Speaking to Sky News on Wednesday night, he said the government had « broken a promise to the poorest and poorest countries in the world » – a promise that must not be broken. ”
He went on to say that the 0. 7 percent contribution ”said something great about the UK. ”
« We’re not just about fighting global poverty or climate change, or helping those who don’t have what we have in this country, » he said.
“We actually wanted to do something about it, we wanted to lead, we wanted to show the rest of the world. ”
The former Prime Minister’s comments came when Foreign Secretary Baroness (Liz) Sugg resigned in protest against the move.
Baroness Sugg, whose mandate included sustainable development, insisted that promises should be kept in « the difficult times as well as the good times » and described the plan as « fundamentally wrong ». .
In a letter to the Prime Minister, she warned: « The cut in British aid could undermine your efforts to promote a global Britain and reduce our power to influence other nations to do what is right. ”
Boris Johnson said he was « very sorry » to receive her resignation and in response wrote that he was « extremely grateful » for her ministerial service.
Baroness Sugg was previously the Director of Operations and Campaigns on Downing Street under Mr Cameron before becoming a Conservative partner in 2016.
Tory MPs also criticized the plans. Former International Development Secretary Andrew Mitchell warned that cutting the budget could be $ 100. 000 otherwise avoidable deaths.
Mr Mitchell led the Conservative opposition to policies in the House of Commons and it is now likely that there will be a parliamentary showdown if the government comes up with the expected legislation to implement the change.
Defense Committee chairman Tory Tobias Ellwood warned China and Russia that they are likely to expand their « authoritarian influence » due to the « vacuum » the UK has created by « downgrading » its soft power programs.
The conservative Pauline Latham (Mid Derbyshire) also suggested that the cut will affect girls’ education and lead to « more child marriages, more early childhood cases, more FGM, more domestic violence ». .
Britain will be « poorer in the eyes of the world » from the aid cuts, added Jeremy Hunt, former Tory Foreign Secretary.
Justin Welby tweeted, « The relief budget cut – made worse by no set recovery date – is shameful and wrong.
“I and others urge MPs to oppose this for the good of the poorest and for Britain’s own reputation and interests. ”
Environmental and aid fighters warned of the move that threatens Britain’s global climate leadership ahead of the United Nations Cop26 summit next year.
Funding to help poorer countries cope properly with climate change and development is always a central theme in international discussions.

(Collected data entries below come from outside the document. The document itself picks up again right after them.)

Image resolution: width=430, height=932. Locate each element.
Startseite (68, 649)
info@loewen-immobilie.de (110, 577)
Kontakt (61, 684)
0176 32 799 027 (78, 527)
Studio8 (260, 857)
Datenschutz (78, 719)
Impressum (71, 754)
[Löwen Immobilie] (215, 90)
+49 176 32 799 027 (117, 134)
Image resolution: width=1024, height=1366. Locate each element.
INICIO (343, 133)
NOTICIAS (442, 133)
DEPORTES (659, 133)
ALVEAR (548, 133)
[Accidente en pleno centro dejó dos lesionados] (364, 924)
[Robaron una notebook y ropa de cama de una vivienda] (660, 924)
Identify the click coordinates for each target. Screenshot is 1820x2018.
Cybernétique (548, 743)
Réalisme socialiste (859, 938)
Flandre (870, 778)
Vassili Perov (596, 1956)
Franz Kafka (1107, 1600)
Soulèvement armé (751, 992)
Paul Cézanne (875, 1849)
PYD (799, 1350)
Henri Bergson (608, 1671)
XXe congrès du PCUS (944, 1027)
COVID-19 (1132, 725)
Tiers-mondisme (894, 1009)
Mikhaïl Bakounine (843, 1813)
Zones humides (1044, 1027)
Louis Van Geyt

Rebecca Newsom, Greenpeace UK Political Director, said: « This will hamper the ability of poorer countries to address and adapt to the climate emergency and undermine UK diplomatic relations in the lead up to the crucial climate change conference in Glasgow next year. « . ”
The Foreign Secretary is expected to issue a Commons statement on Thursday setting out how the reduced aid budget will be used.
Whitehall sources insisted that by tightly controlling the budget now in the Foreign Office after the DfID was abolished, the government will be able to do more with less.
Mr Sunak said he believed the UK « can still make a difference » as part of government plans, stressing that the government’s « intention » is to go back to its original zero. 7 percent obligation, if the tax situation permits.
But officials admitted there had been rioting in the Tory benches and legislature in parliament could face a fight.